DHS began to test the programs in El Paso, Texas in December 2019. The programs subject vulnerable individuals—including families with young children—to the fast-track asylum review processes “Prompt Asylum Claim Review”(PACR) and “Humanitarian Asylum Review Process” (HARP).

The programs, which have been challenged in federal court by the ACLU and others, have been expanded to various parts of the border as of early February 2020.

The new information came in response to a letter from U.S. Congresswoman Veronica Escobar (TX) that demanded information about these programs. Multiple members of Congress joined Rep. Escobar in her letter, including Rep. Pramila Jayapal (WA) and 27 others.

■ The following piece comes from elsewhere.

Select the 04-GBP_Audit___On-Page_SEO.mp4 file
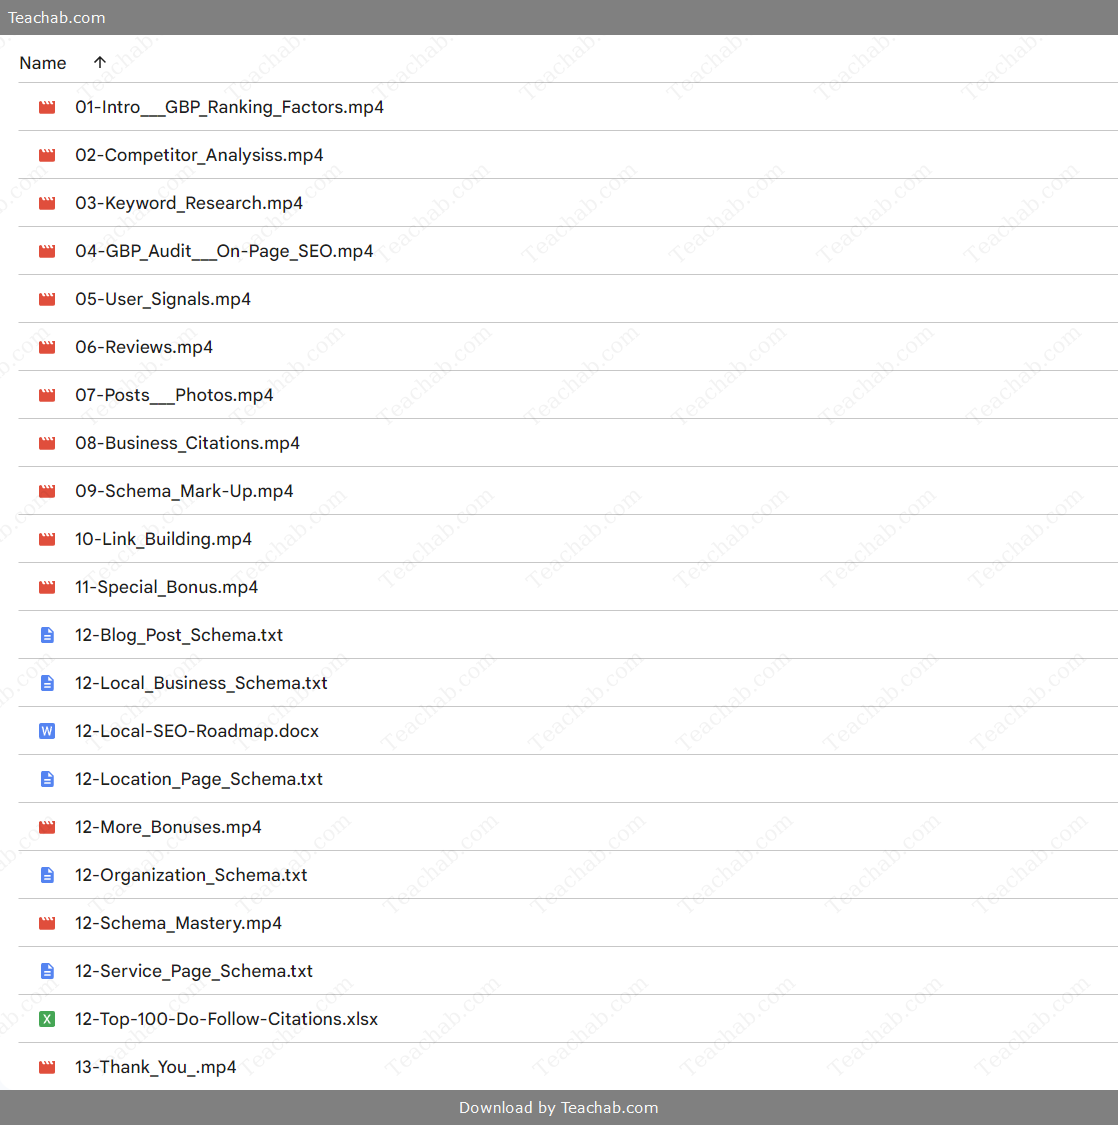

DHS refused to answer Rep. Escobar’s detailed questions, citing pending litigation. But the agency did provide general information about the operation of both programs. DHS has not previously revealed this information:

  • PACR applies to single adults and families from the Northern Triangle of Central America—and anywhere else—who are subject to the asylum transit ban.
  • DHS reports that HARP applies only to Mexican families (not single adults).

These single adults and families are held by U.S. Customs and Border Protection (CBP) in holding facilities at the border. Attorneys are categorically barred from entering CBP facilities to meet with their clients in person and are unable to use other methods like phones or video teleconferencing. This means that attorneys are unable to meet  with their clients or review physical evidence.

CBP facilities are not designed to hold individuals for long periods of time or sensitive populations including pregnant women, the sick and elderly, and young children. Volumes of evidence demonstrate substandard conditions in CBP facilities. Last year, multiple children died in CBP holding cells.

According to DHS, after non-citizens are provided with information about the asylum screening process, they are then “provided a list of free or low-cost legal services to which they can contact for legal assistance.”

Those subject to the PACR and HARP programs are also supposed to be given 24 hours with “access to a private setting” to call anyone of their choosing before the credible fear interview, the first step in the asylum process.

However, reports from the field suggest that because of the fast pace of interviews, people may be unable to access legal counsel in time. Attorneys have reported that non-citizens placed in these programs may only be afforded one phone call.

Some people use their one call to contact desperate family members anxious to know their whereabouts. This in effect waives their right to call an attorney and benefit from legal counsel before their credible fear interview.

Usually, individuals who have recently crossed the southern border and are seeking humanitarian relief get sent to a detention facility run by U.S. Immigration and Customs Enforcement (ICE). People typically have better access to phones in ICE detention centers and can meet with their attorneys in person.

People seeking asylum must have a meaningful opportunity to access an attorney before being forced to undergo a screening interview that may carry life-or-death consequences. Because the PACR and HARP programs make this impossible, they must be immediately halted.